**Exercise data:**

▶

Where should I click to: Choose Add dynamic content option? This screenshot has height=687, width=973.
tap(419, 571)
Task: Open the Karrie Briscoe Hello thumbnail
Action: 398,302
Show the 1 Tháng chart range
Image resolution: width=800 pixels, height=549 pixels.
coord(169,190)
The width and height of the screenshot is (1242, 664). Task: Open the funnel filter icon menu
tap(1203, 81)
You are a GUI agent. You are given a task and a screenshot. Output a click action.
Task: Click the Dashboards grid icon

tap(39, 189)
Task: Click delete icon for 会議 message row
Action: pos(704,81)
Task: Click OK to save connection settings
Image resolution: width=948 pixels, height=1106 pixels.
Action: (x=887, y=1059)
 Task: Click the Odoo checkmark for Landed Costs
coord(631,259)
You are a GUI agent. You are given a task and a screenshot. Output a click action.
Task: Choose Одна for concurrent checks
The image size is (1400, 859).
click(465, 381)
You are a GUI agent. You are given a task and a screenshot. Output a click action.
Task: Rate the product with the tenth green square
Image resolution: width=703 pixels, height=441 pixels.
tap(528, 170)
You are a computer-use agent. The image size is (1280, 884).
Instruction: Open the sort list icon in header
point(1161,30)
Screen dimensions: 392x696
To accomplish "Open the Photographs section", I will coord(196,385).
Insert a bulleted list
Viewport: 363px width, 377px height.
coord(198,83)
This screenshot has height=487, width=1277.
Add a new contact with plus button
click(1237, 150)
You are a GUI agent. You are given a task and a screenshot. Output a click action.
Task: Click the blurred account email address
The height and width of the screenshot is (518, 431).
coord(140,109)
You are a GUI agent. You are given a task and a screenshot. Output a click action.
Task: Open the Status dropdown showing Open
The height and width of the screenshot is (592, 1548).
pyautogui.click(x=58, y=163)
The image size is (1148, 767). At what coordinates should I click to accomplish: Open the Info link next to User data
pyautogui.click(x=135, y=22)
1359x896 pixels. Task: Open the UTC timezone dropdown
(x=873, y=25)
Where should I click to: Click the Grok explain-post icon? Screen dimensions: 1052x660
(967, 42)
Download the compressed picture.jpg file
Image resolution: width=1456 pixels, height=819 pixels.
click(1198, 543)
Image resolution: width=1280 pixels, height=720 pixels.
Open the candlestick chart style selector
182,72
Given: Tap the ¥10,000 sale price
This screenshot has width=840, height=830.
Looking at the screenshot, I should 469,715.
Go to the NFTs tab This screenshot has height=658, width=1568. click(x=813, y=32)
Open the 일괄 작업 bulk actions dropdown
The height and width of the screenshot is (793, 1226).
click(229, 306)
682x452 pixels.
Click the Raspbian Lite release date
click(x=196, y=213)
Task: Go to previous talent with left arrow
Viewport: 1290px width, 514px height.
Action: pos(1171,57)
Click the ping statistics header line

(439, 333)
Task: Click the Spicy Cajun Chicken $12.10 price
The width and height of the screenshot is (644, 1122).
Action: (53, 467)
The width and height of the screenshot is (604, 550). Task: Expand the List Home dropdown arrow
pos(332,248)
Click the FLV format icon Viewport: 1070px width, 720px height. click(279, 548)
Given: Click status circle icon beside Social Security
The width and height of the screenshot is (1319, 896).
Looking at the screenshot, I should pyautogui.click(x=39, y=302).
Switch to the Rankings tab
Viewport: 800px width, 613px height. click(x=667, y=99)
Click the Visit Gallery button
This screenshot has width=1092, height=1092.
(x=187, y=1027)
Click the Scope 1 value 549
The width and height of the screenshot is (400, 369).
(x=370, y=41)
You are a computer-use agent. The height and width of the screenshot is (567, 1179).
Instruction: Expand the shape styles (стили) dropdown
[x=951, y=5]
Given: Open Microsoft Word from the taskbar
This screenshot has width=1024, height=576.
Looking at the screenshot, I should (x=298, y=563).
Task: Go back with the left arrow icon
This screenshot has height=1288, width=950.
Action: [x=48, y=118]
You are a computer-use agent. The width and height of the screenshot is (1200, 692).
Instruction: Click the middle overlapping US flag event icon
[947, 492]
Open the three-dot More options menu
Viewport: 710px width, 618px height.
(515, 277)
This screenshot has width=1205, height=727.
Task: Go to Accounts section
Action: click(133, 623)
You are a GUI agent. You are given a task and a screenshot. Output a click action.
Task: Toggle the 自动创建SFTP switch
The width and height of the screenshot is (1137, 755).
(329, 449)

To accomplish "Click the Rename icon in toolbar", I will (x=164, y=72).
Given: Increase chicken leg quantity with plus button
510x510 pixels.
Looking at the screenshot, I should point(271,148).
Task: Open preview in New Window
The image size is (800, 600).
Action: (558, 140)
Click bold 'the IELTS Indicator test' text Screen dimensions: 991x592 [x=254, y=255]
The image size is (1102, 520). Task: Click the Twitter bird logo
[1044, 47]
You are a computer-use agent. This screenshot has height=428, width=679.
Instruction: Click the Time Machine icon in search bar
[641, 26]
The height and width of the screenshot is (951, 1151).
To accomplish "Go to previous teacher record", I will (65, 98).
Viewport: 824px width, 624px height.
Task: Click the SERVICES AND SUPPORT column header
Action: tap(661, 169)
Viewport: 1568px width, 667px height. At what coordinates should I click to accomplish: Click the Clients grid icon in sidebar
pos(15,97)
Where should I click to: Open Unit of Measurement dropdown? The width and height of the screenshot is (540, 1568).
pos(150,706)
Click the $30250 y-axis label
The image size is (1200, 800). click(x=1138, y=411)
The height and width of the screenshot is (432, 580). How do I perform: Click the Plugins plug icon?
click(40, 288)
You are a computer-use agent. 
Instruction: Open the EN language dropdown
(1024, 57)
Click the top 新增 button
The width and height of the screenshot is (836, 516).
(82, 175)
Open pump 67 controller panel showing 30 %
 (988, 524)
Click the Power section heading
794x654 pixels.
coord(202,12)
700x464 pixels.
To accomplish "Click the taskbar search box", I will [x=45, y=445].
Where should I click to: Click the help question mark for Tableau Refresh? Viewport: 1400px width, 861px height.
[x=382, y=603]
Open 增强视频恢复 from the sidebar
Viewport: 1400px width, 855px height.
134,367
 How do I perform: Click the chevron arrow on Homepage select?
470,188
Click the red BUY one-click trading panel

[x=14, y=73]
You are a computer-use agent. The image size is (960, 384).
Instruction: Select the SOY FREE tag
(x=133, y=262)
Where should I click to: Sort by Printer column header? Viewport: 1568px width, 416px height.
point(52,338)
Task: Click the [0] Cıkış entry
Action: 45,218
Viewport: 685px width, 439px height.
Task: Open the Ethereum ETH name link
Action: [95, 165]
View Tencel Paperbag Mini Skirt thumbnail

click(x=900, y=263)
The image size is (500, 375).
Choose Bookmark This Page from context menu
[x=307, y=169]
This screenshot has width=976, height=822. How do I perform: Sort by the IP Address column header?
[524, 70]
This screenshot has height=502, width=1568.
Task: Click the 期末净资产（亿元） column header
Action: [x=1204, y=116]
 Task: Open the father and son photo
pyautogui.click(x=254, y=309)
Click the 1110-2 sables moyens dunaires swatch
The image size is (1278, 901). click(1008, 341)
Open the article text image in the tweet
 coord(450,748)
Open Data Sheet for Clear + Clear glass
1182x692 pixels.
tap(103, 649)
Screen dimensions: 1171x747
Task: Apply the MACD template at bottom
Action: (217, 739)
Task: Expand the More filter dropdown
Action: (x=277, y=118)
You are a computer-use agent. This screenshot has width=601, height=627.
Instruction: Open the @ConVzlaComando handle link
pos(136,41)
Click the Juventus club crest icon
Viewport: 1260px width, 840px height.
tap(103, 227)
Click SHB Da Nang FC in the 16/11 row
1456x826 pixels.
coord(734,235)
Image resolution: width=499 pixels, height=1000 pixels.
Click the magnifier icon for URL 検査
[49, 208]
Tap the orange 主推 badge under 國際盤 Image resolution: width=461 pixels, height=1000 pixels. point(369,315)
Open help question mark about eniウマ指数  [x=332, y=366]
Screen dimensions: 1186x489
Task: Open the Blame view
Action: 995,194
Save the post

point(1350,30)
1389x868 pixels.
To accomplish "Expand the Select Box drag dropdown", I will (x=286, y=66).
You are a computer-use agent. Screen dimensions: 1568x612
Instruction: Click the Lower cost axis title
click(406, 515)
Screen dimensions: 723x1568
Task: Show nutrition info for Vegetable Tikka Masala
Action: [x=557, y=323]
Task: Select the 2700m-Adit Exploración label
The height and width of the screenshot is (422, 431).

◀

**Exercise requirements:** Copy down every line of the entries containing the word "left".

**Result for this task:**
Task: Go to previous talent with left arrow
Task: Go back with the left arrow icon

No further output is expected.